Sin planes ni rutas establecidas, un nuevo personaje entró en la vida –o quizás el cerebro- de nuestro héroe, a punto de convertirle en Mesías o gurú de los psicodélicos. Se trata de Alan Ginsberg, un poeta de la generación beat que tras probar la LSD con Leary se convenció que esta herramienta era la mejor medicina para acabar con todas y cada una de las guerras, e instaurar una nueva época de paz y amor fraternal –e incluso mundial-. Leary dudó, pero al final se dejó convencer. Probaría ese camino, y de ello pasó a su vocación mesiánica, a ser casi un propagandista de la LSD, creando el famoso Turn on, tune in, drop out (entra en ello, afina la sintonía, deja de jugar su juego). Por si esto no fuese poco, Leary comprendió intuitivamente que las mentes de las personas maduras, ya acostumbradas a una forma de vida, no prestarían mucha atención a su mandala visionario, por lo que decidió lanzar su buenanueva a los estamentos más jóvenes de la sociedad: jóvenes, artistas, profesionales liberales y universitarios. Entroncando ya de lleno en el movimiento hippy, con los Grateful Dead y la producción clandestina de LSD de forma masiva, la situación tomó tal velocidad que no podía tardar el momento en que la Administración probara de tomar cartas en el asunto. Estas cartas llevaron a Leary de un centro penitenciario a otro, hasta que lograron que bajara un poco de revoluciones…
Leary declaró: “La experiencia psicodélica es un viaje a nuevos realismos de la conciencia. Los alcances y el contenido de las experiencias no tiene límites, pero su rasgo característico es la trascendencia de conceptos verbales, de las dimensiones de espacio y tiempo, y del ego o la identidad. Experiencias de conciencia agrandada pueden ocurrir de varias formas: privación de los sentidos, ejercicios de yoga, meditación disciplinada, éxtasis religioso o estéticos, o espontáneamente. Más recientemente se han vuelto disponibles para cualquiera a través de la ingestión de drogas psicodélicas como LSD, psilocibina, mescalina, DMT, y otras. Por supuesto, la droga no produce la experiencia trascendente, meramente actúa como una llave química que abre la mente, libera el sistema nervioso de sus patrones ordinarios y estructuras”.
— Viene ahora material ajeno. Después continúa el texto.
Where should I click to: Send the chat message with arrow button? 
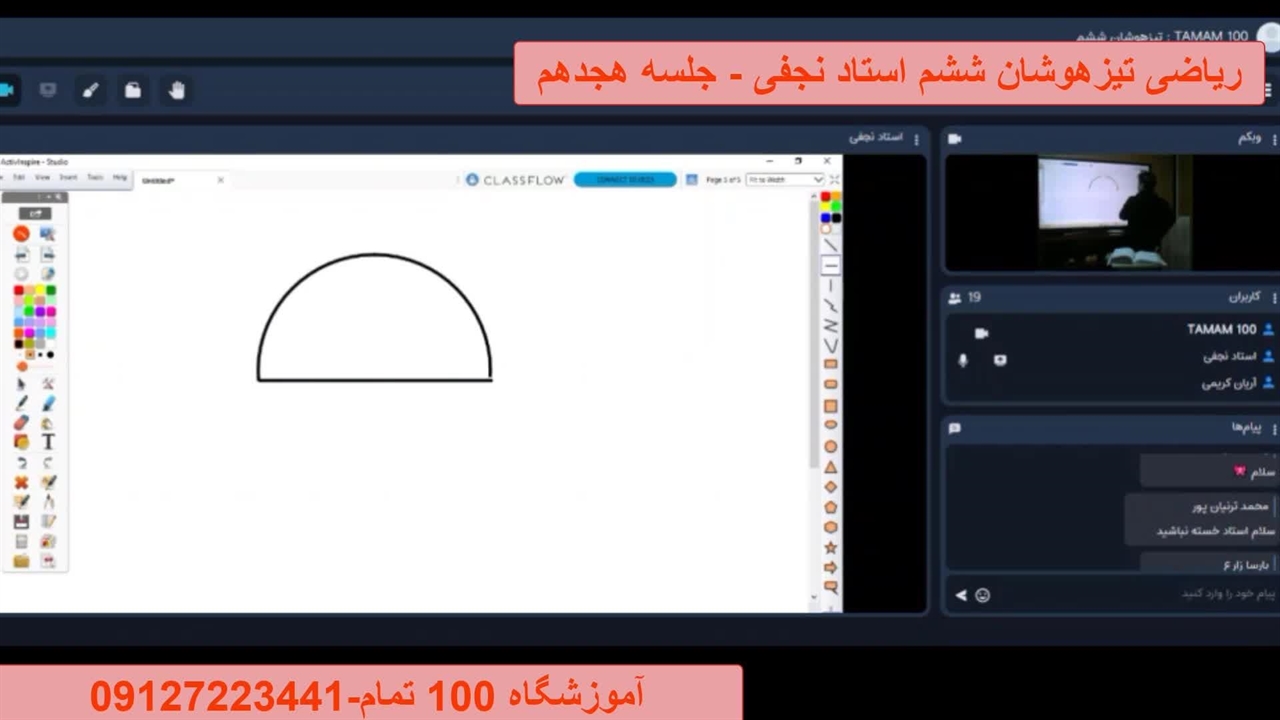[961, 595]
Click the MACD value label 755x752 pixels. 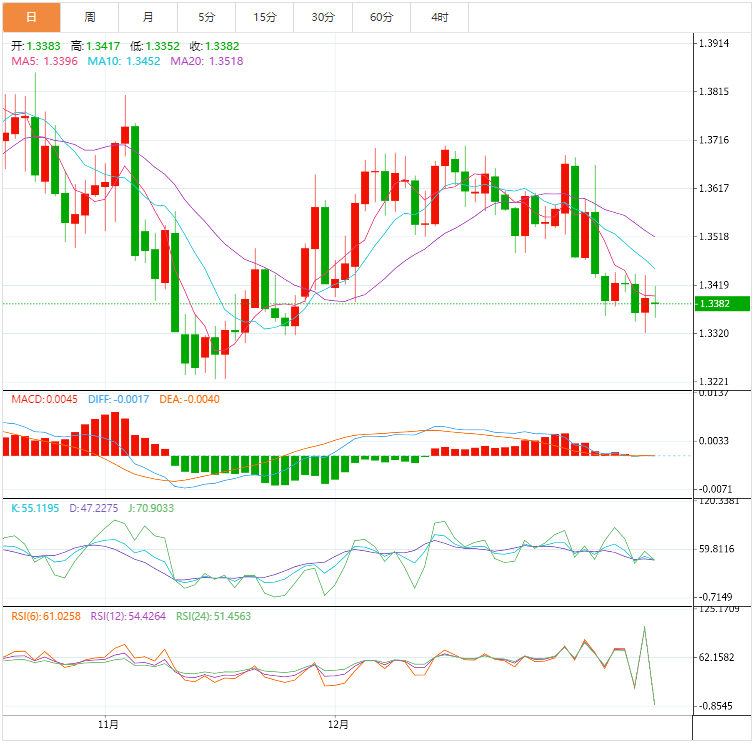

Hoy en día, Leary ha pasado a formar parte de la cultura popular contemporánea y existen “billetes de Timothy Leary”, pequeños pedazos de papel secante humedecidos con LSD y las referencias en la cultura sin innumerables. Quizá una de las más coquetas y definitivas es el ser padrino de Winona Ryder, Uma Thurman y Miranda July y de ahí puede conjeturarse la cierta propensión al vicio y al desastre que estas mujeres exhiben. La estela del doctor Leary marcará toda la eternidad como un símbolo del matrimonio entre la ciencia y la experiencia mística, aquello que el poeta William Blake llamó abrir las puertas de la percepción.
Que se abran todas en homenaje al doctor Leary.